YOUR OBJECTIVE
Each line of the data below from the one holding "You are a GUI" to the one holding "Viewport: 700px width, 441px height.", inclusive, is to be reproduced exactly; no other line belongs in the answer.

Stored records
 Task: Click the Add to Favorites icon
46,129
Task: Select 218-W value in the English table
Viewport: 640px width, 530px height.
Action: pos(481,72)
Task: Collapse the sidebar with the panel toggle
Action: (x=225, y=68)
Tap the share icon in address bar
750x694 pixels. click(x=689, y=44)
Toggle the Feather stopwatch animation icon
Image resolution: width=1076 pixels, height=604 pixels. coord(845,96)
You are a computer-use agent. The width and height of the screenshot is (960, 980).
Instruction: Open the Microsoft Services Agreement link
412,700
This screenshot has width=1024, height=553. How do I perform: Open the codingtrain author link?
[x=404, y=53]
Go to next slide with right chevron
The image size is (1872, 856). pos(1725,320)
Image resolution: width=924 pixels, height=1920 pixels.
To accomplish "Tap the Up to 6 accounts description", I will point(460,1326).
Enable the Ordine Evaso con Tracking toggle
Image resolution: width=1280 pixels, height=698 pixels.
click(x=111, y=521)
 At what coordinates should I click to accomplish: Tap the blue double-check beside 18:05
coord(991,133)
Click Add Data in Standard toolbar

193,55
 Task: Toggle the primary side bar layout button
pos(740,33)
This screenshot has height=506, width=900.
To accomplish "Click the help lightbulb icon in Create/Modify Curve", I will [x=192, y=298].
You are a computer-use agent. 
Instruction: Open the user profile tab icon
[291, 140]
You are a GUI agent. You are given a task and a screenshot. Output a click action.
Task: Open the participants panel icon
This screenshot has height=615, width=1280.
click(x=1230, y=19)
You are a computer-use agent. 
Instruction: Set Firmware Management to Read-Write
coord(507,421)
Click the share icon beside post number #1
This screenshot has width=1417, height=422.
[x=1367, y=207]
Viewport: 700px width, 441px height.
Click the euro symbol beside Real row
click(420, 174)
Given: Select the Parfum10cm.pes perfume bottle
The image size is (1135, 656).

SOLUTION TO THE PROBLEM
You are a GUI agent. You are given a task and a screenshot. Output a click action.
Task: Open the participants panel icon
This screenshot has height=615, width=1280.
click(x=1230, y=19)
You are a computer-use agent. 
Instruction: Set Firmware Management to Read-Write
coord(507,421)
Click the share icon beside post number #1
This screenshot has width=1417, height=422.
[x=1367, y=207]
Viewport: 700px width, 441px height.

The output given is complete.